## Task description
Below are the records. State how many of their lines contain "player", with nothing else.

## Dataset excerpts
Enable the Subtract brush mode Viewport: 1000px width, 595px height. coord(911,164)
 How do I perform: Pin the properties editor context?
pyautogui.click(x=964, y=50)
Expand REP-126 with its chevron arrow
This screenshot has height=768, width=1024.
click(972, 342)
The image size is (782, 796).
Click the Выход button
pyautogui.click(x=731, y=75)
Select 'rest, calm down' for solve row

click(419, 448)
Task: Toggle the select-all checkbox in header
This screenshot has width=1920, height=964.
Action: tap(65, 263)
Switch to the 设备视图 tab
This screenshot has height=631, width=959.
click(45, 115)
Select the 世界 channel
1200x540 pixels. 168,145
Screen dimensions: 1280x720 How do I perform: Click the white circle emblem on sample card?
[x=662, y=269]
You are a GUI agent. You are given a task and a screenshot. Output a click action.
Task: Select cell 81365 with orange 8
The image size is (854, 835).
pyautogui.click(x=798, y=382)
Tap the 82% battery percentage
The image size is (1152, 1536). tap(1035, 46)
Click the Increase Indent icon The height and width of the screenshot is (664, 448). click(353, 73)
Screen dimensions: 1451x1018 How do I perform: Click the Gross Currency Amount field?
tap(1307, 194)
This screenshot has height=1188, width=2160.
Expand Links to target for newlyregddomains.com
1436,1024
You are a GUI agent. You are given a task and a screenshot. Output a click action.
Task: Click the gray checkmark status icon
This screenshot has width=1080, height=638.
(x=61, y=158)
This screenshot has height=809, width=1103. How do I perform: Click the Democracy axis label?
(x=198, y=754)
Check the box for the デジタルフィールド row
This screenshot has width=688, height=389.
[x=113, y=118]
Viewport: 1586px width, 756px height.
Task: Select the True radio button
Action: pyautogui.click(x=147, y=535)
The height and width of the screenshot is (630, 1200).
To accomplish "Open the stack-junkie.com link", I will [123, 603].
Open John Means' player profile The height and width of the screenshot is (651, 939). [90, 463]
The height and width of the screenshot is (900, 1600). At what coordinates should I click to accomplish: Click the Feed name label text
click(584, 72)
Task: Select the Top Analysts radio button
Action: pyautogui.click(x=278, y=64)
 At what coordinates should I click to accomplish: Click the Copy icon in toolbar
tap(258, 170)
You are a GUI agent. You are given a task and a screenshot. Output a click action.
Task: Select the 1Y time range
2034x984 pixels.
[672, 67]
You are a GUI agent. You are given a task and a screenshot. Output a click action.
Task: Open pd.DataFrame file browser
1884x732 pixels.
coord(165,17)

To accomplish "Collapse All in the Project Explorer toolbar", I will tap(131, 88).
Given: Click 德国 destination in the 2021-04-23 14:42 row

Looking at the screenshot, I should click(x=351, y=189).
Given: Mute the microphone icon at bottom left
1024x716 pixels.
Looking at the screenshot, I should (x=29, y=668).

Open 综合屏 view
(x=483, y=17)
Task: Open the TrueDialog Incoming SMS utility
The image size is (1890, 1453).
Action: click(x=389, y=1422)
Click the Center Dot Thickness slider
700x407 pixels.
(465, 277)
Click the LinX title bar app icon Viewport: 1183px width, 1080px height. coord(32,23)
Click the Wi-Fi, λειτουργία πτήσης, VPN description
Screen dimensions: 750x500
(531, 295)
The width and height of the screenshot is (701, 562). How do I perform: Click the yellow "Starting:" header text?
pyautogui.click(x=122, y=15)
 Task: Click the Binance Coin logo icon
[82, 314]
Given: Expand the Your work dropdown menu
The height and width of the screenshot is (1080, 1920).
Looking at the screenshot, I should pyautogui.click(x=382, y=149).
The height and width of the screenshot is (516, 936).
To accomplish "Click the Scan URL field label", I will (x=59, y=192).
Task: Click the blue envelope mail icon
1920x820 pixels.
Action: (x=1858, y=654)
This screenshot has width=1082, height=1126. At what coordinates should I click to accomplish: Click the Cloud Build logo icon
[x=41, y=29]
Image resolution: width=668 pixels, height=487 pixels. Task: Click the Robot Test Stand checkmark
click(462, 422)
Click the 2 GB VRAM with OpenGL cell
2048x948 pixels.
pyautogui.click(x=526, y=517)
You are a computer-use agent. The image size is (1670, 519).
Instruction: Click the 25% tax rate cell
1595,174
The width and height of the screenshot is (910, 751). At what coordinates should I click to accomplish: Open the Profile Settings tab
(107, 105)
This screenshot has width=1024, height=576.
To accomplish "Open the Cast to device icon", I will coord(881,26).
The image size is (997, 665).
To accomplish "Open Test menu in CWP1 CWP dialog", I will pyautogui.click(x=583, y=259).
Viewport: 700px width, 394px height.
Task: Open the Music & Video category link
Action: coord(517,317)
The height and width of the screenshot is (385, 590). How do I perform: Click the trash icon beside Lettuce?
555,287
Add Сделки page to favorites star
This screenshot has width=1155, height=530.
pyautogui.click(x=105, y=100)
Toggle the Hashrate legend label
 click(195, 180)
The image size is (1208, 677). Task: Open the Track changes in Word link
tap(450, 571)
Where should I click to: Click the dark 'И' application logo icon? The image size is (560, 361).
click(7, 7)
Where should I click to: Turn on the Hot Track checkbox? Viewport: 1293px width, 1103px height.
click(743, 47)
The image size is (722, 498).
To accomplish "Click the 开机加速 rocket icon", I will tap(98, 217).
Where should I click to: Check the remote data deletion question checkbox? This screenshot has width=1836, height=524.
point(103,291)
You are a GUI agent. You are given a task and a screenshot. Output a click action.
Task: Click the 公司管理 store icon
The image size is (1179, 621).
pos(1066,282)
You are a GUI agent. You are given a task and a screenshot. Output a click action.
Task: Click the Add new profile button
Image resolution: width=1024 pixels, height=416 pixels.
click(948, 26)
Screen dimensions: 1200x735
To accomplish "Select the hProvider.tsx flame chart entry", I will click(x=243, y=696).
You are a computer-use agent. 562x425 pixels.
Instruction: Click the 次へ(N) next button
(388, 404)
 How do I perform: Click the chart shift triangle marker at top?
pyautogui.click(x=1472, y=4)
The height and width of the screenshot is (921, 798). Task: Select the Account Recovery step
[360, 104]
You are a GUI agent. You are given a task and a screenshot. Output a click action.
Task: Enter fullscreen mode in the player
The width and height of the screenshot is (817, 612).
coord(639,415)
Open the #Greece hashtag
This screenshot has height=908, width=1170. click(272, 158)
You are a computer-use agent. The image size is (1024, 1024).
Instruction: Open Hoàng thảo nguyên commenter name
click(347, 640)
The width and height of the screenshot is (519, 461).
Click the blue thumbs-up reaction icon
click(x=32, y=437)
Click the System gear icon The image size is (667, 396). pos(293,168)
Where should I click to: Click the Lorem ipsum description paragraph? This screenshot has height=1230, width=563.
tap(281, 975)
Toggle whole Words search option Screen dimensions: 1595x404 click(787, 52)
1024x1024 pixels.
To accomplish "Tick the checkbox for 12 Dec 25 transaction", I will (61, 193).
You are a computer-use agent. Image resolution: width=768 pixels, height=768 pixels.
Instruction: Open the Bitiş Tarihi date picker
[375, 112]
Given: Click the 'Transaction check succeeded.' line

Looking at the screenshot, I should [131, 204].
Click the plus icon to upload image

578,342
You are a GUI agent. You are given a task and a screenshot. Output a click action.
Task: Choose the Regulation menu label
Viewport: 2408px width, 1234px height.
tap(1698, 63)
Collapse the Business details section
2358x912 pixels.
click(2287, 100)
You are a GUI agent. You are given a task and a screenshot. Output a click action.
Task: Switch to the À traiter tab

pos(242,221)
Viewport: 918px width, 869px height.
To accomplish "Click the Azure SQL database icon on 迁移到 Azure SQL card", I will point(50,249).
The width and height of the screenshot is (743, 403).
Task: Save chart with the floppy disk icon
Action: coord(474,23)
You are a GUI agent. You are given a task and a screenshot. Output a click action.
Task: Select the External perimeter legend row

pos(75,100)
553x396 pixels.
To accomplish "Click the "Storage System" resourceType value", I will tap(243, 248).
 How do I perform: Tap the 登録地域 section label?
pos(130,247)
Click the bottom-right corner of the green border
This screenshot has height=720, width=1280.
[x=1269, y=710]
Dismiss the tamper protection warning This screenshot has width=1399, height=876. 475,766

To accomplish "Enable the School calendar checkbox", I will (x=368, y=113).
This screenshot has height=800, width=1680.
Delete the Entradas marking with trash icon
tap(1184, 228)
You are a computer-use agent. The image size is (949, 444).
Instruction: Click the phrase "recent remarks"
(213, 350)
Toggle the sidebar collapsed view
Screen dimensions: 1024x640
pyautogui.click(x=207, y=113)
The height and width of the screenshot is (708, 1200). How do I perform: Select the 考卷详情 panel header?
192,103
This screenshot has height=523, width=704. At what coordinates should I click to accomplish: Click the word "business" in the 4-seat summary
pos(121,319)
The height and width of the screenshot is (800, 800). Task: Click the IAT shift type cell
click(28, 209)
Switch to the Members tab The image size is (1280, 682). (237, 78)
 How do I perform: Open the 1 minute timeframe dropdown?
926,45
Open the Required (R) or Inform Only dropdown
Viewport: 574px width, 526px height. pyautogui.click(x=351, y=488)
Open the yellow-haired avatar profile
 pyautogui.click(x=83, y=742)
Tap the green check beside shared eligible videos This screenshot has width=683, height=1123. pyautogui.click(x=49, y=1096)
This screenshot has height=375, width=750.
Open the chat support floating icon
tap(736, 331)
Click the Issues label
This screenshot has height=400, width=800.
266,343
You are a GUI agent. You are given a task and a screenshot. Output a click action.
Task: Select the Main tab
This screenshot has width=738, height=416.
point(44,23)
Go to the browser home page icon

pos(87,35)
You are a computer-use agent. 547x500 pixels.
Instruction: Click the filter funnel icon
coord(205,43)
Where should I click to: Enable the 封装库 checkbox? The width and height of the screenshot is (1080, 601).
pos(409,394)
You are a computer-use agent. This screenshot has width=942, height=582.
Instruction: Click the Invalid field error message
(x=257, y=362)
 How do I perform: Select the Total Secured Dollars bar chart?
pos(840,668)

## Your response
2